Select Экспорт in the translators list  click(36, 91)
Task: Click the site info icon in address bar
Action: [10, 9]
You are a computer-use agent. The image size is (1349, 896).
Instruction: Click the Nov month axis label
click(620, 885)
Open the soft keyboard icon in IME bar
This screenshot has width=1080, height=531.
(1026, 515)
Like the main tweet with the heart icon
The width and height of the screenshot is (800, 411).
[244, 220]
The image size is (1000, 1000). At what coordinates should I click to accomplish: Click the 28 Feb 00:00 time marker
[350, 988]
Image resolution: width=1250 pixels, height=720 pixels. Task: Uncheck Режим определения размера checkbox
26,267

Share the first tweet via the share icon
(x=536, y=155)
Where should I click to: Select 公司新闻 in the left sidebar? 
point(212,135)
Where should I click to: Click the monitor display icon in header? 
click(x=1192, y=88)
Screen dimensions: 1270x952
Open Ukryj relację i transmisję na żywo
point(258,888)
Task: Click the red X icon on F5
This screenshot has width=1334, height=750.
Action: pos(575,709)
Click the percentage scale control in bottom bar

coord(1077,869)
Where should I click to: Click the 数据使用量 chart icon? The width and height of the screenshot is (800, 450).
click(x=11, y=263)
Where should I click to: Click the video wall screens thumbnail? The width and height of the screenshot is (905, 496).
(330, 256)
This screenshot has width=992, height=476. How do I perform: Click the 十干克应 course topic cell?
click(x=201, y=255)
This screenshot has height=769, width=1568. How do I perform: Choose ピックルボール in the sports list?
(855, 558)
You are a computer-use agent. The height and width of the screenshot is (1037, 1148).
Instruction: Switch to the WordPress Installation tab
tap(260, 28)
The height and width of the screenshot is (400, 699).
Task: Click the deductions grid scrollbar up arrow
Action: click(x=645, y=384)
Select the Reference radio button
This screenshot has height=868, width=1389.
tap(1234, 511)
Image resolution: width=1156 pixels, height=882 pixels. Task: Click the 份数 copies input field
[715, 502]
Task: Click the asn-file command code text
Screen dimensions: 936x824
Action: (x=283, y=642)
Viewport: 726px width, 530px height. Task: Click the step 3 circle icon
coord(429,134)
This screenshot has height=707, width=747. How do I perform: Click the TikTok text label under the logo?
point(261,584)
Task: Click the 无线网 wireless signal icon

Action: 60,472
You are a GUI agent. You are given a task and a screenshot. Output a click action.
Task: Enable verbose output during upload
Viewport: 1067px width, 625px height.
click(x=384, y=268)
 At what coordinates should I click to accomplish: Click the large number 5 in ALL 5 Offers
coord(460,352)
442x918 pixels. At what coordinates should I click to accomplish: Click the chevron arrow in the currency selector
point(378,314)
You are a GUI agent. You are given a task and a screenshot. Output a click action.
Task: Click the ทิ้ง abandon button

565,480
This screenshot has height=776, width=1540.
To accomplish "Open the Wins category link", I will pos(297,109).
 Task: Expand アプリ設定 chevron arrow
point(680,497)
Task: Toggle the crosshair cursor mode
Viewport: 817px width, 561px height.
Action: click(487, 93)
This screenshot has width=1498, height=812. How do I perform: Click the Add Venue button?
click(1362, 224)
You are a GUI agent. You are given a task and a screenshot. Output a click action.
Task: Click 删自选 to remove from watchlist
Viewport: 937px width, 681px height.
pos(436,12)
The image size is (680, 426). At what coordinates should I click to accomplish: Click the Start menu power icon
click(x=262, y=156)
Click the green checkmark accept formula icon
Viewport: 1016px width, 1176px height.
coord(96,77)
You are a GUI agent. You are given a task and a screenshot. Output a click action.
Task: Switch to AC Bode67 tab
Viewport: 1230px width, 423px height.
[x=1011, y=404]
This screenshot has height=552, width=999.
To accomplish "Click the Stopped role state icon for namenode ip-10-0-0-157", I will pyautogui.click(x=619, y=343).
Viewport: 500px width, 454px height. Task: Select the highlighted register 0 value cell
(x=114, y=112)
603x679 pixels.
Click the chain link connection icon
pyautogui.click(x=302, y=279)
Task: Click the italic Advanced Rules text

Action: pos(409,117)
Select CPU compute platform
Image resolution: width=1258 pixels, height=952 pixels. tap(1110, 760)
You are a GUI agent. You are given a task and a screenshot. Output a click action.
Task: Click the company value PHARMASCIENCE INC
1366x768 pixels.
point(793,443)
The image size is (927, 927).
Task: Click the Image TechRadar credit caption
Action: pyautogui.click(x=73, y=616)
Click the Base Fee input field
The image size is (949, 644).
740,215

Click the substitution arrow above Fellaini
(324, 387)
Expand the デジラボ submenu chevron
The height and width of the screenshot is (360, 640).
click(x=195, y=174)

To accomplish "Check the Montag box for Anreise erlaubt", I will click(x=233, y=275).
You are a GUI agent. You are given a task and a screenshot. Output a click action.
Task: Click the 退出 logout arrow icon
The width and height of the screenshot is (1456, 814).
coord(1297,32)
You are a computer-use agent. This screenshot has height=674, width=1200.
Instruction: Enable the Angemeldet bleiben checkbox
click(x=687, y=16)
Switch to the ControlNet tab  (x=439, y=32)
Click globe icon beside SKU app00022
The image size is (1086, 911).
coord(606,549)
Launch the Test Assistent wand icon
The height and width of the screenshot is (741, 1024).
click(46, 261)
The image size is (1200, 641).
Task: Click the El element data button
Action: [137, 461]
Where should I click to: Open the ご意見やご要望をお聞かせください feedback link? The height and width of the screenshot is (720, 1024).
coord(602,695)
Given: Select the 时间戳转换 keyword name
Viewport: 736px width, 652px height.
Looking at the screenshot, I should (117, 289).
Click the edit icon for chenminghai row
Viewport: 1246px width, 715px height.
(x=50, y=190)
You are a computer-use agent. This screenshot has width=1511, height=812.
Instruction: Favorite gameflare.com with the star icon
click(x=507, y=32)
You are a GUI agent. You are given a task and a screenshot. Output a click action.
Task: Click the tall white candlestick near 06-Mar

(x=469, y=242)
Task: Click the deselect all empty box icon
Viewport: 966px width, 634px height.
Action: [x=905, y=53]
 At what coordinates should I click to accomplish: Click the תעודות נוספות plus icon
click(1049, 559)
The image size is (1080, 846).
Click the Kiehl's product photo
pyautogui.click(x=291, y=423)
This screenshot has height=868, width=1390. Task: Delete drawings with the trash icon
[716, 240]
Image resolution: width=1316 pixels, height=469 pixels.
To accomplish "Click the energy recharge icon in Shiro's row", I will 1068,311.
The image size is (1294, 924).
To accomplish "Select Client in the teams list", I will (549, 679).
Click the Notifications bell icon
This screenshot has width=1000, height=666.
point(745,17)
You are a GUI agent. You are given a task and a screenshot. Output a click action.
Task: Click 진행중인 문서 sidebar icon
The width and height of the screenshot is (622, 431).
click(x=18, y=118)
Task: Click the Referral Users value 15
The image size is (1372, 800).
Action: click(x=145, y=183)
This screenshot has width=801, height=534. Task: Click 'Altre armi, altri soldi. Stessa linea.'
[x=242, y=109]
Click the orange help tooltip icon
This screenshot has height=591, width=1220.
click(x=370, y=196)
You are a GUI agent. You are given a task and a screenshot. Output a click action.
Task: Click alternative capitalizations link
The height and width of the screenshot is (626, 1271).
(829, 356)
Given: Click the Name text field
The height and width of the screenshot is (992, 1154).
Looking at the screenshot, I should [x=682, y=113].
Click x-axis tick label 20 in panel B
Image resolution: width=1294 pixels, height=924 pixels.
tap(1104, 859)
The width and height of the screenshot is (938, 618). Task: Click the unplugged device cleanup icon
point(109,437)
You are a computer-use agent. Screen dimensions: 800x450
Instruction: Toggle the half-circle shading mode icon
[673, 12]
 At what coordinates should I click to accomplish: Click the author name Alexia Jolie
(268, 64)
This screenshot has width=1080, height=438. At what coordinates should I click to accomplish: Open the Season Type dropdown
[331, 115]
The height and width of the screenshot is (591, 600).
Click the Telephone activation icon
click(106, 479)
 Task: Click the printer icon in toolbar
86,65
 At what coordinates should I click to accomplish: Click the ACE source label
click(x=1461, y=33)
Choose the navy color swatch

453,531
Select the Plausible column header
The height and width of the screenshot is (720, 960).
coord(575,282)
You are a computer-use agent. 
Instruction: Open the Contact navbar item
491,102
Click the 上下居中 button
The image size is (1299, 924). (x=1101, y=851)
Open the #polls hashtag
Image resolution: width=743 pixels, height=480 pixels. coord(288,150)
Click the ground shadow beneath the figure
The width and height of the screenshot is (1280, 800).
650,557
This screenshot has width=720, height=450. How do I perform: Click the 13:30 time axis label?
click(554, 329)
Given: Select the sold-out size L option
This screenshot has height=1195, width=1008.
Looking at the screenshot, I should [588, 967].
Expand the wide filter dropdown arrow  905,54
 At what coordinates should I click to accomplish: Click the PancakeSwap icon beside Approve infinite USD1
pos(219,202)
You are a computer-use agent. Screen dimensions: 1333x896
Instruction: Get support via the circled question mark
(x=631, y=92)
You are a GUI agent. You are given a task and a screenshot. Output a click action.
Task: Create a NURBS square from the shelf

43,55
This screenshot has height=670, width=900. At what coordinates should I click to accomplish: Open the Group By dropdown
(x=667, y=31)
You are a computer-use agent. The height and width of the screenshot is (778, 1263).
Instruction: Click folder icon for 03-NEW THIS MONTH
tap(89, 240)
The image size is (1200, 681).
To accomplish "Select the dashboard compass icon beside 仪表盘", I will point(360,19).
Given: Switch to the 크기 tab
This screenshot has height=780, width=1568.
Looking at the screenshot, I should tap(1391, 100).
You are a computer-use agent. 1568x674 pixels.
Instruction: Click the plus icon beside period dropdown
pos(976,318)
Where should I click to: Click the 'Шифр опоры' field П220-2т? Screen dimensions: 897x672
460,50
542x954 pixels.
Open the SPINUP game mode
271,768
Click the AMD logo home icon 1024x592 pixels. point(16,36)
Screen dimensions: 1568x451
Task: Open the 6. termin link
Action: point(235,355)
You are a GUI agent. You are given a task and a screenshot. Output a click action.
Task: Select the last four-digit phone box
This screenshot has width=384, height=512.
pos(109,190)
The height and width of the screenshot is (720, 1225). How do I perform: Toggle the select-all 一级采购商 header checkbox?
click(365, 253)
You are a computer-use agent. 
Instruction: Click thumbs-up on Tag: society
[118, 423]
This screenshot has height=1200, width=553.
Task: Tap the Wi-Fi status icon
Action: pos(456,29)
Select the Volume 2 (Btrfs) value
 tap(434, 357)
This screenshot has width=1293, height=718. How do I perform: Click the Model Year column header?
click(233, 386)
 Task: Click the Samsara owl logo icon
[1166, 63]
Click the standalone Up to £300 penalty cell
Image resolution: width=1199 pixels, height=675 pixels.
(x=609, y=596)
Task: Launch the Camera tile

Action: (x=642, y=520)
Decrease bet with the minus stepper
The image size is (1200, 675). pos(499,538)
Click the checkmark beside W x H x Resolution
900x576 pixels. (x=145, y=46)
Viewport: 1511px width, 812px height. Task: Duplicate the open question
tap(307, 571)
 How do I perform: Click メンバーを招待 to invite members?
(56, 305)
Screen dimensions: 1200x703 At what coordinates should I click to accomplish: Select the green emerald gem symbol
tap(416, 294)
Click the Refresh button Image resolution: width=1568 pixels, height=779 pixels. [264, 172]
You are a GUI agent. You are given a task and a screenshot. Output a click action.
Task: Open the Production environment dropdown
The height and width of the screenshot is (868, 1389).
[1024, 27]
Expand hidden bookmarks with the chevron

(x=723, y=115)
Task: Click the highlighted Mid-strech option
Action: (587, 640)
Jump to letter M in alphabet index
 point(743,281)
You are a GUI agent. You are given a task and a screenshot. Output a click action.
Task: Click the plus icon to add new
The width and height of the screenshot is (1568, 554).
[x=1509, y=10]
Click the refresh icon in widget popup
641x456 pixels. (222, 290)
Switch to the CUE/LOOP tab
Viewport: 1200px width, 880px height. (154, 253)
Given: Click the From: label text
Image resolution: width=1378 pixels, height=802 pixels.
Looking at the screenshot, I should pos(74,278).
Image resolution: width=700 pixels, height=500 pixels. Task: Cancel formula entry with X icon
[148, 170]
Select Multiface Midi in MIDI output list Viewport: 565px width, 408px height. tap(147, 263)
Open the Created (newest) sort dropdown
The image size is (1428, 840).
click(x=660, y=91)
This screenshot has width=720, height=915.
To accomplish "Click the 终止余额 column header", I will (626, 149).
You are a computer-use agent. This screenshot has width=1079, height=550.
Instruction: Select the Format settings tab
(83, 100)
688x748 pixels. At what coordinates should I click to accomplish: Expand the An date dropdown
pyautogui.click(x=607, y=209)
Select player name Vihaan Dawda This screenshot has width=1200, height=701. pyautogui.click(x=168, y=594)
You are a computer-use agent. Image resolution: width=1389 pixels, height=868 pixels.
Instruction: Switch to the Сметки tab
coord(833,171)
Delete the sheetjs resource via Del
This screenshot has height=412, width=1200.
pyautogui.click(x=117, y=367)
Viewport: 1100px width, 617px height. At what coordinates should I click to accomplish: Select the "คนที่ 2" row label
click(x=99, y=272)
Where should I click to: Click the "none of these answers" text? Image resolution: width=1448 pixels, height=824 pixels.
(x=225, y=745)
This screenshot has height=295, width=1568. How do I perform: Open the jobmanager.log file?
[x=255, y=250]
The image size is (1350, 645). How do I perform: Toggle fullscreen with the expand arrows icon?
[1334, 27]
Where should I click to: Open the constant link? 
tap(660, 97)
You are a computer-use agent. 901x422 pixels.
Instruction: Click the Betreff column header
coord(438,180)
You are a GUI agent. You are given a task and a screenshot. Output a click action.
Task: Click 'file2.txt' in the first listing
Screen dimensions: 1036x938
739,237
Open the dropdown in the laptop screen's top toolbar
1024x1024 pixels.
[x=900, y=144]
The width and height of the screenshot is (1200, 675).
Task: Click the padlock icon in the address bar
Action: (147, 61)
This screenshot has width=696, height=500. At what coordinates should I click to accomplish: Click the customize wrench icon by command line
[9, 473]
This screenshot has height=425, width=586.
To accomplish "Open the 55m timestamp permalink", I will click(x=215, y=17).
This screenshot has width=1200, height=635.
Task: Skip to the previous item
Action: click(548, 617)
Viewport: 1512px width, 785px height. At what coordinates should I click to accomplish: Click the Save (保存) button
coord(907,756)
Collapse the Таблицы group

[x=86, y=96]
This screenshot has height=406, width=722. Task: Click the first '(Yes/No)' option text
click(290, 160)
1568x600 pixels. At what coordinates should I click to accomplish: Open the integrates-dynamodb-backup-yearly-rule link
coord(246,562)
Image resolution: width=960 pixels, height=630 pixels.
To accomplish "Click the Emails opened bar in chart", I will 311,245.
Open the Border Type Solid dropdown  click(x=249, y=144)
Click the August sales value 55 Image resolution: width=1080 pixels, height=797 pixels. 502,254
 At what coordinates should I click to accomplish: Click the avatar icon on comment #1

──────────

Wherever the line holding "This screenshot has width=720, height=915." falls in the entries above, copy exactly from it through the line holding "You are a computer-use agent. 901x422 pixels.", inclusive, and add nothing.

This screenshot has width=720, height=915.
To accomplish "Click the 终止余额 column header", I will (626, 149).
You are a computer-use agent. This screenshot has width=1079, height=550.
Instruction: Select the Format settings tab
(83, 100)
688x748 pixels. At what coordinates should I click to accomplish: Expand the An date dropdown
pyautogui.click(x=607, y=209)
Select player name Vihaan Dawda This screenshot has width=1200, height=701. pyautogui.click(x=168, y=594)
You are a computer-use agent. Image resolution: width=1389 pixels, height=868 pixels.
Instruction: Switch to the Сметки tab
coord(833,171)
Delete the sheetjs resource via Del
This screenshot has height=412, width=1200.
pyautogui.click(x=117, y=367)
Viewport: 1100px width, 617px height. At what coordinates should I click to accomplish: Select the "คนที่ 2" row label
click(x=99, y=272)
Where should I click to: Click the "none of these answers" text? Image resolution: width=1448 pixels, height=824 pixels.
(x=225, y=745)
This screenshot has height=295, width=1568. How do I perform: Open the jobmanager.log file?
[x=255, y=250]
The image size is (1350, 645). How do I perform: Toggle fullscreen with the expand arrows icon?
[1334, 27]
Where should I click to: Open the constant link? 
tap(660, 97)
You are a computer-use agent. 901x422 pixels.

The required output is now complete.